決まった友達はいません

私は息子に「学校で休み時間は何をしていたの?」とよく尋ねる。低学年の頃はドッジボールや鬼ごっこに参加していたようだ。

でも4年生ぐらいからは、「一人で工作していた」とか、「寝ていた」と答えることが多くなった。5年生の初めの頃は、6年生のドッジボールに参加していたこともあった。帰宅後は相変わらず、宿題の後にゲームや工作など一人で遊んでいることが多い。ゲームで通信プレイをするため、たまに女の子が遊びに来ているぐらいだ。

 

普通ならこれでいいのかと心配するのかもしれないが、私は無理に遊びに行かせたり、遊んでもらうために子ども達にお願いしたりはしない。
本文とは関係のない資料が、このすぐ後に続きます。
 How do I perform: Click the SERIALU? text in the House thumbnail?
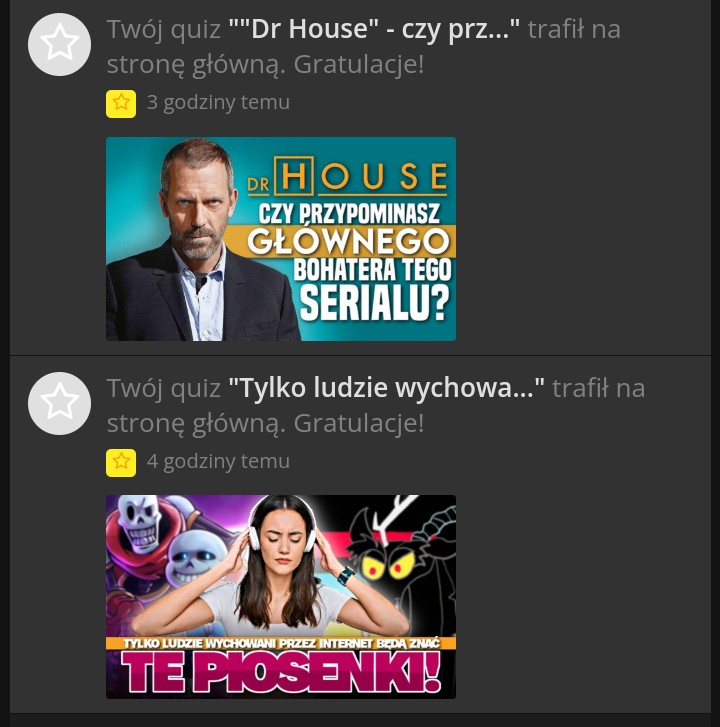(375, 302)
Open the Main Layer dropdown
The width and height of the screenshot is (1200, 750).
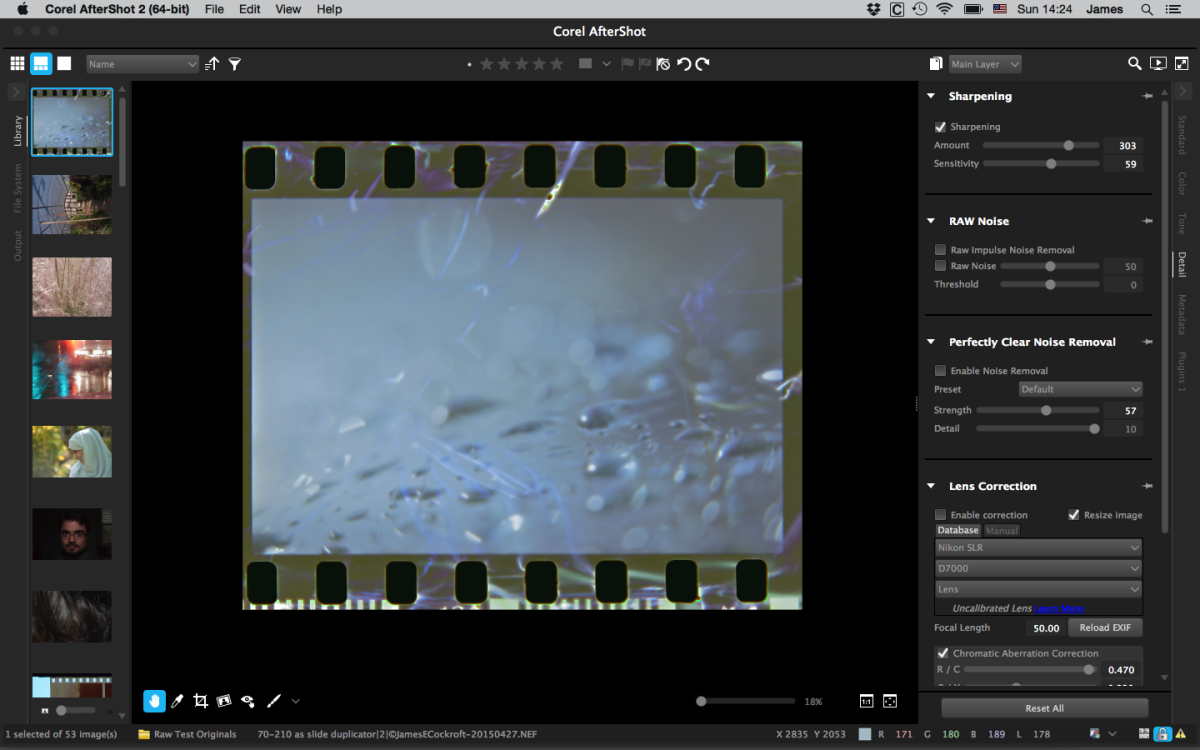[x=985, y=64]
それでも1年生の頃は、近所の子ども達とも仲良く遊んでほしいなぁ…と思って外で遊ばせたこともあった。でも、子ども達の息子を見る目に違和感を覚え、遊ばせることはなくなった。子ども同士でのかかわり合いがないと、母親同士のかかわり合いもなくなりがち。でもそのために子どもを利用したくはない。

 

私が初めて集団生活をしたのは幼稚園の年中の時。その頃から「女の子の輪」の中に入って行くことが苦手というか、嫌いだった。その輪から外れている子としゃべったり遊んだりする方が楽しかった。一言で言えば「変人」かもしれない。でも少し頑張って輪の中に入っても、たいてい失敗する。だから息子も、無理して輪の中に入らなくていいと思う。いつも誰かと一緒でないと行動できないような人間ではなく、自分のやりたいことは自分で決め、他人に流されない。そんな人間になってほしい。